Muffy Bennett and her husband Gary Bennett are also named as defendants in the June 2019 lawsuit.

After firing Landolfi, Russo and Steele took a “deep dive” into communications he engaged in using company resources, Alcazar said.

“We’ve got some very compelling evidence regarding the activity that he’d engaged in,” Alcazar said.

Alcazar said there is evidence that Landolfi was in communication with Ritchie Bros. for a little under a year while still working under a contract with Russo and Steele.

 Russo and Steele alleged that the former contractor used his intimate personal knowledge of the company and relationships with Salt River Fields staff to steer the venue away from Russo and Steele and towards Ritchie Bros. 

The lawsuit alleged that Ritchie Bros., through the Bennetts, contacted Landolfi in order to “secure a use agreement to use the Fields in January, 2020,” in exchange for promises of future payments and other benefits to Landolfi.

Russo and Steele alleged that Landolfi negotiated on behalf of Ritchie Bros. and encouraged Salt River Fields to cancel the remaining options on Russo and Steele’s use agreement.

In the lawsuit against Landolfi, Russo and Steele also alleged that “Landolfi  demanded and/or received undisclosed side payments from (Salt River Fields) personnel in charge of the SRF/R&S relationship in exchange for Landolfi ‘bringing to the table’ the new competitor to take over R&S’ valuable, exclusive lease position with SRF.”

The lawsuit against Ritchie Bros., its subsidiaries and the Bennetts claims the group committed a number of offenses, including illegally interfering with Russo and Steele’s contract with Salt River Fields.

A Ritchie Bros. spokesperson declined to comment, stating the company does not comment on pending litigation.  

This is not the first time Ritchie Bros. has been accused of interfering with an existing contract to undermine a competitor.

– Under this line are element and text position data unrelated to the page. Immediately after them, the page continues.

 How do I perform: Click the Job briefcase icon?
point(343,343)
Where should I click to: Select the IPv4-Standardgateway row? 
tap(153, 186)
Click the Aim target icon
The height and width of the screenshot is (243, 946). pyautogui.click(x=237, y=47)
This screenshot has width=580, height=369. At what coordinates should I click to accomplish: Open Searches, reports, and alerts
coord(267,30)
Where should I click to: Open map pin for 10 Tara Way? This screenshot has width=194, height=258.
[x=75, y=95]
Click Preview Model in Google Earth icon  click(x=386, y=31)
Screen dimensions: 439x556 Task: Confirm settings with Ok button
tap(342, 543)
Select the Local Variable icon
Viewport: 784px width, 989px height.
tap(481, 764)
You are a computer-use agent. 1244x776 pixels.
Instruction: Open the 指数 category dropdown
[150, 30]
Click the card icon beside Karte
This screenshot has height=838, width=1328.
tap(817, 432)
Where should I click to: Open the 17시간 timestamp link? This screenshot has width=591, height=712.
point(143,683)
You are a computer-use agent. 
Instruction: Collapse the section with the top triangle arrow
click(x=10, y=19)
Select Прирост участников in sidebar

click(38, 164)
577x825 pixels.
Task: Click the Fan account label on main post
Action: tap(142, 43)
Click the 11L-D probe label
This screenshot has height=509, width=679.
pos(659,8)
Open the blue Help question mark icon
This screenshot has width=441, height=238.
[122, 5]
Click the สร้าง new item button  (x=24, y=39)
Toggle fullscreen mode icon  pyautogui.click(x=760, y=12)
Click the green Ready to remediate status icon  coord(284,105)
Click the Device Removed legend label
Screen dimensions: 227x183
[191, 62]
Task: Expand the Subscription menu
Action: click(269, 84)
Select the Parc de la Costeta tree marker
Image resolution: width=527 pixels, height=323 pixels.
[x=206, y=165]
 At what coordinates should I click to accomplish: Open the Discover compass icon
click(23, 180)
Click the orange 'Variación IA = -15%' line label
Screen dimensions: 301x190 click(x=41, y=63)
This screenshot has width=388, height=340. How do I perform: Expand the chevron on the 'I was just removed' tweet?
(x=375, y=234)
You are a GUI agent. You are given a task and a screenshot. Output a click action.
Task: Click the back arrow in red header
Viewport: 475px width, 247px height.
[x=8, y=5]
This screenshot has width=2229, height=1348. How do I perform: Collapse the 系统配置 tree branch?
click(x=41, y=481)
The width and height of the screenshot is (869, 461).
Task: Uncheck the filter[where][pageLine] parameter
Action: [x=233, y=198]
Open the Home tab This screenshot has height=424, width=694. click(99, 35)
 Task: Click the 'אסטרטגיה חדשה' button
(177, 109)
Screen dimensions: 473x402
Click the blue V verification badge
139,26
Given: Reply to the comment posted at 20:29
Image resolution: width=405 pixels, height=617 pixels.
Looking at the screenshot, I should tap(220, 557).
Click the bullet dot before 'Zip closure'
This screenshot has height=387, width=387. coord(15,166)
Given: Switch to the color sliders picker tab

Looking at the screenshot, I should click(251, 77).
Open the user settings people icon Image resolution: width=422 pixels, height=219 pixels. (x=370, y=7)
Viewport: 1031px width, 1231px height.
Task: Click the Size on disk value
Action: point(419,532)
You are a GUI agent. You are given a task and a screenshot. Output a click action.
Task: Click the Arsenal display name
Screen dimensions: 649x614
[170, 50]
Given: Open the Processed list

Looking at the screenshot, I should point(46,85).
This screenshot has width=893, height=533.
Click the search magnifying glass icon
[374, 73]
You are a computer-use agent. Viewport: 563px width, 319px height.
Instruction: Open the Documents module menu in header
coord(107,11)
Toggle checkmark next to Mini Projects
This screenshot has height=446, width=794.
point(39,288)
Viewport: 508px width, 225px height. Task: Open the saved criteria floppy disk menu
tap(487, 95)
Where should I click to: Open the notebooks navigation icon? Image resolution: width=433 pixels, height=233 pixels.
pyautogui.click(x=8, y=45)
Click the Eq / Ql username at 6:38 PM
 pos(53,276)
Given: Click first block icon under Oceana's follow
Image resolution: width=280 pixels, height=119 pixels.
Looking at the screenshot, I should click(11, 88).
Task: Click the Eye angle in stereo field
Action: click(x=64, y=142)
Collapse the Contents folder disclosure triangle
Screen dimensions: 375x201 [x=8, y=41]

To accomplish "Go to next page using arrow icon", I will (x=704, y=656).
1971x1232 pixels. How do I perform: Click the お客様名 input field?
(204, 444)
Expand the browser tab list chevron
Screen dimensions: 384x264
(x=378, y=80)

In 2013, an Iowa jury found in favor of online auctioneer IronPlanet after the company sued Ritchie Bros. and Scheckel Construction for breach of contract and tortuous interference with an existing contract — a similar charge to that levied by Russo and Steele in its June 2019 suit.

In the Iowa case, the court found that Ritchie Bros. conducted an auction on behalf of Scheckel Construction after that company had already signed a listing agreement with IronPlanet.

The Court of Appeals of Iowa upheld the decision in 2014 and ordered Ritchie Bros. to pay $900,000 in punitive damages.

Ritchie Bros. acquired IronPlanet in 2017.

The pending lawsuit has not appeared to put a damper on Ritchie Bros.’ plans.

The company released a press release two weeks ago announcing it would take part in Scottsdale Auction Week in January 2020 — at Salt River Fields.

“Scottsdale Auction Week is a bellwether event for the collector car industry and we are so excited to be participating,” said Gary Bennett said in the press release.

Russo and Steele, too, will participate in Scottsdale Auction Week, though the location is to be determined. 

Alcazar said he has his eyes on a few promising sites, but it is too early to announce anything officially. 

“We’ve been through a lot of adversity and for something like this to think that it was going to damage us, it’s just not our style to roll over and just go quietly into the night,” Alcazar said.